- [Task description]
Give the lines again exactly as they appear, beginning at the one with "Контакты (156, 306)" and ending at the last line of the records.

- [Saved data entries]
----

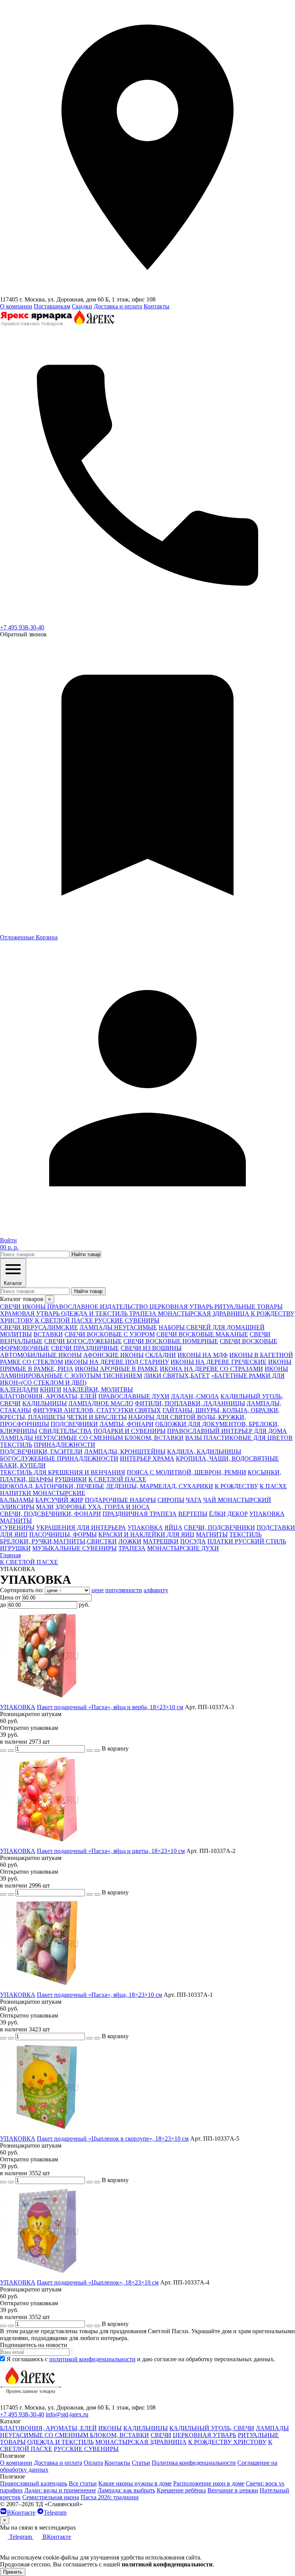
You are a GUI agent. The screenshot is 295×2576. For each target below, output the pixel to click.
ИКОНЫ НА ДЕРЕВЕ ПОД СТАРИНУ (117, 1362)
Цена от (10, 1597)
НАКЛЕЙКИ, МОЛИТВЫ (98, 1389)
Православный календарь (33, 2483)
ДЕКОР (237, 1513)
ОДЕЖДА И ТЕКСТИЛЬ (60, 2442)
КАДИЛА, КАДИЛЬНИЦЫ (204, 1451)
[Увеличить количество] (89, 1750)
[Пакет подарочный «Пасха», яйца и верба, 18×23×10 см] (47, 1700)
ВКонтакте (21, 2512)
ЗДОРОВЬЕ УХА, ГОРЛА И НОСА (102, 1507)
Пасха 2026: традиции (110, 2497)
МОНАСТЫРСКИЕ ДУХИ (183, 1548)
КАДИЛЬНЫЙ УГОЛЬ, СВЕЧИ (211, 2428)
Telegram (55, 2512)
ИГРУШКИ (15, 1548)
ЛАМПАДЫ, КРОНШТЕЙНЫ (125, 1451)
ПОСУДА (193, 1541)
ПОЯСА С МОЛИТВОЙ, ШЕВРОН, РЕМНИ (186, 1472)
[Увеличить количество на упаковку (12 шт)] (97, 1750)
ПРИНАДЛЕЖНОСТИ (64, 1444)
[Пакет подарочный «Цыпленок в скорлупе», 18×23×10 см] (47, 2131)
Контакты (156, 306)
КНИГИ (50, 1389)
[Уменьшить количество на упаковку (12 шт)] (3, 1750)
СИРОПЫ (170, 1500)
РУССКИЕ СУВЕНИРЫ (86, 2449)
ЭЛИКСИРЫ (17, 1507)
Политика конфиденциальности (194, 2462)
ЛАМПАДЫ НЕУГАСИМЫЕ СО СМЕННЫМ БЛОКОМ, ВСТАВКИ (92, 1438)
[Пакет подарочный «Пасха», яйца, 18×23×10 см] (47, 1988)
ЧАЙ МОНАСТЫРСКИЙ (237, 1500)
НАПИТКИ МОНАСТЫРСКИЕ (42, 1493)
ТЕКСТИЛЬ (16, 1444)
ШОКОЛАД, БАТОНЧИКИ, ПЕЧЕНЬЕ (52, 1486)
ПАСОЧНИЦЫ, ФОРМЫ (63, 1534)
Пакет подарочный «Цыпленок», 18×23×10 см (98, 2282)
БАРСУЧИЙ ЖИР (59, 1500)
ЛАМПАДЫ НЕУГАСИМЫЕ (118, 1327)
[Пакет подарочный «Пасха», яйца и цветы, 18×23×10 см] (47, 1844)
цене (97, 1590)
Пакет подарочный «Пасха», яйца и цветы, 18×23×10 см (111, 1851)
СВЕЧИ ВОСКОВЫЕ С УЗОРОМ (110, 1334)
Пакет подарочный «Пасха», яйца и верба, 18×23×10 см (110, 1707)
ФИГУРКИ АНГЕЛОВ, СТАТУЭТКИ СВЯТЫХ (97, 1410)
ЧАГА (194, 1500)
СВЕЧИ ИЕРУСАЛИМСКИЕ (39, 1327)
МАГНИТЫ (16, 1520)
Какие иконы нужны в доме (135, 2483)
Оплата (93, 2462)
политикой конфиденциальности (92, 2359)
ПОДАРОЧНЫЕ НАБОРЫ (120, 1500)
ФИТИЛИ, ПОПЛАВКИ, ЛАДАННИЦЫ (190, 1403)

----

- [Output of the exercise]
Контакты (156, 306)
КНИГИ (50, 1389)
[Уменьшить количество на упаковку (12 шт)] (3, 1750)
СИРОПЫ (170, 1500)
РУССКИЕ СУВЕНИРЫ (86, 2449)
ЭЛИКСИРЫ (17, 1507)
Политика конфиденциальности (194, 2462)
ЛАМПАДЫ НЕУГАСИМЫЕ СО СМЕННЫМ БЛОКОМ, ВСТАВКИ (92, 1438)
[Пакет подарочный «Пасха», яйца, 18×23×10 см] (47, 1988)
ЧАЙ МОНАСТЫРСКИЙ (237, 1500)
НАПИТКИ МОНАСТЫРСКИЕ (42, 1493)
ТЕКСТИЛЬ (16, 1444)
ШОКОЛАД, БАТОНЧИКИ, ПЕЧЕНЬЕ (52, 1486)
ПАСОЧНИЦЫ, ФОРМЫ (63, 1534)
Пакет подарочный «Цыпленок», 18×23×10 см (98, 2282)
БАРСУЧИЙ ЖИР (59, 1500)
ЛАМПАДЫ НЕУГАСИМЫЕ (118, 1327)
[Пакет подарочный «Пасха», яйца и цветы, 18×23×10 см] (47, 1844)
цене (97, 1590)
Пакет подарочный «Пасха», яйца и цветы, 18×23×10 см (111, 1851)
СВЕЧИ ВОСКОВЫЕ С УЗОРОМ (110, 1334)
Пакет подарочный «Пасха», яйца и верба, 18×23×10 см (110, 1707)
ФИГУРКИ АНГЕЛОВ, СТАТУЭТКИ СВЯТЫХ (97, 1410)
ЧАГА (194, 1500)
СВЕЧИ ИЕРУСАЛИМСКИЕ (39, 1327)
МАГНИТЫ (16, 1520)
Какие иконы нужны в доме (135, 2483)
Оплата (93, 2462)
политикой конфиденциальности (92, 2359)
ПОДАРОЧНЫЕ НАБОРЫ (120, 1500)
ФИТИЛИ, ПОПЛАВКИ, ЛАДАННИЦЫ (190, 1403)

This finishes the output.